Using https://github.com/resloved/RWKV-notebooks/blob/master/RWKV_v4neo_Fine_Tuning.ipynb which uses https://github.com/BlinkDL/RWKV-LM/tree/main/RWKV-v4neo gives me an error when it comes to the training part

########## work in progress ##########
Traceback (most recent call last):
  File "/content/RWKV-LM/RWKV-v4neo/train.py", line 109, in <module>
    parser = Trainer.add_argparse_args(parser)
AttributeError: type object 'Trainer' has no attribute 'add_argparse_args'

edit: had to downgrade to pytorch-lightning==1.9.0. On another note, I was under the impression that n_epochs would limit the number of epochs to that number but it just keeps going past it?
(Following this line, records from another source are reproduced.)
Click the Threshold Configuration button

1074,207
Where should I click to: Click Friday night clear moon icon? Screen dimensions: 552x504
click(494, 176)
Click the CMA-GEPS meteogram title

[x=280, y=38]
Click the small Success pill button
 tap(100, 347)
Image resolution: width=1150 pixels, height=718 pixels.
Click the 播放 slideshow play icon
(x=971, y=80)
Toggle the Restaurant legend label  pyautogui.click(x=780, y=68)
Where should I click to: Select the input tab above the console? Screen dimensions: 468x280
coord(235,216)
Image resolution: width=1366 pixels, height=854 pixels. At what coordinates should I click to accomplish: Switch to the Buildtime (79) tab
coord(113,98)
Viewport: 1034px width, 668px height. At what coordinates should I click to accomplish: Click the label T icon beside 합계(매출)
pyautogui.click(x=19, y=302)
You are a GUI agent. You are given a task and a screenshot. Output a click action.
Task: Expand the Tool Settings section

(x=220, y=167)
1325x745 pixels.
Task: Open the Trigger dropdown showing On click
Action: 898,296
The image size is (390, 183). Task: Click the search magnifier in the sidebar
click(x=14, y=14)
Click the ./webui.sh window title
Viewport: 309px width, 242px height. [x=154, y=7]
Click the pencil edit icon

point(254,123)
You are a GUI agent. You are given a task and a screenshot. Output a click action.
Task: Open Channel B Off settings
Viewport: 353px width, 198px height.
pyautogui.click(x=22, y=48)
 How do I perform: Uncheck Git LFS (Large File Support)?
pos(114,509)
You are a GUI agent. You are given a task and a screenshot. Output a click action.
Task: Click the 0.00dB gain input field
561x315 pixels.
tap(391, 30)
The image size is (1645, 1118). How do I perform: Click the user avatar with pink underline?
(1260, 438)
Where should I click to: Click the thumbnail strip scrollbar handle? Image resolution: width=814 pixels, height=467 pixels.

exat500g commented 1 year ago

i downgrade to pytorch-lightning==1.9.4 and solved, but then bin\nvcc --generate-dependencies-with-compile --dependency-output wkv_cuda_bf16.cuda.o.d -Xcudafe --diag_suppress=dll_interface_conflict_dllexport_assumed -Xcudafe --diag_suppress=dll_interface_conflict_none_assumed -Xcudafe --diag_suppress=field_without_dll_interface -Xcudafe --diag_suppress=base_class_has_different_dll_interface -Xcompiler /EHsc -Xcompiler /wd4190 -Xcompiler /wd4018 -Xcompiler /wd4275 -Xcompiler /wd4267 -Xcompiler /wd4244 -Xcompiler /wd4251 -Xcompiler /wd4819 -Xcompiler /MD -DTORCH_EXTENSION_NAME=wkv_512_bf16 -DTORCH_API_INCLUDE_EXTENSION_H -IC:\Users\exat500g\miniconda3\envs\cuda1\lib\site-packages\torch\include -IC:\Users\exat500g\miniconda3\envs\cuda1\lib\site-packages\torch\include\torch\csrc\api\include -IC:\Users\exat500g\miniconda3\envs\cuda1\lib\site-packages\torch\include\TH -IC:\Users\exat500g\miniconda3\envs\cuda1\lib\site-packages\torch\include\THC -IC:\Users\exat500g\miniconda3\envs\cuda1\include -IC:\Users\exat500g\miniconda3\envs\cuda1\Include -D_GLIBCXX_USE_CXX11_ABI=0 -D__CUDA_NO_HALF_OPERATORS__ -D__CUDA_NO_HALF_CONVERSIONS__ -D__CUDA_NO_BFLOAT16_CONVERSIONS__ -D__CUDA_NO_HALF2_OPERATORS__ --expt-relaxed-constexpr -gencode=arch=compute_61,code=compute_61 -gencode=arch=compute_61,code=sm_61 "-t 4" -std=c++17 -res-usage "--maxrregcount 60" --use_fast_math -O3 "-Xptxas -O3" --extra-device-vectorization -DTmax=512 -c D:\ChatGPT\RWKV-LM\RWKV-v4neo\cuda\wkv_cuda_bf16.cu -o wkv_cuda_bf16.cuda.o nvcc fatal : Unknown option '--maxrregcount 60' ninja: build stopped: subcommand failed.

BlinkDL commented 1 year ago

remove "--maxrregcount 60" (not supported on win10) from src/model.py

BlinkDL commented 1 year ago

On another note, I was under the impression that n_epochs would limit the number of epochs to that number but it just keeps going past it?

Yes. It's just related to LR schedule.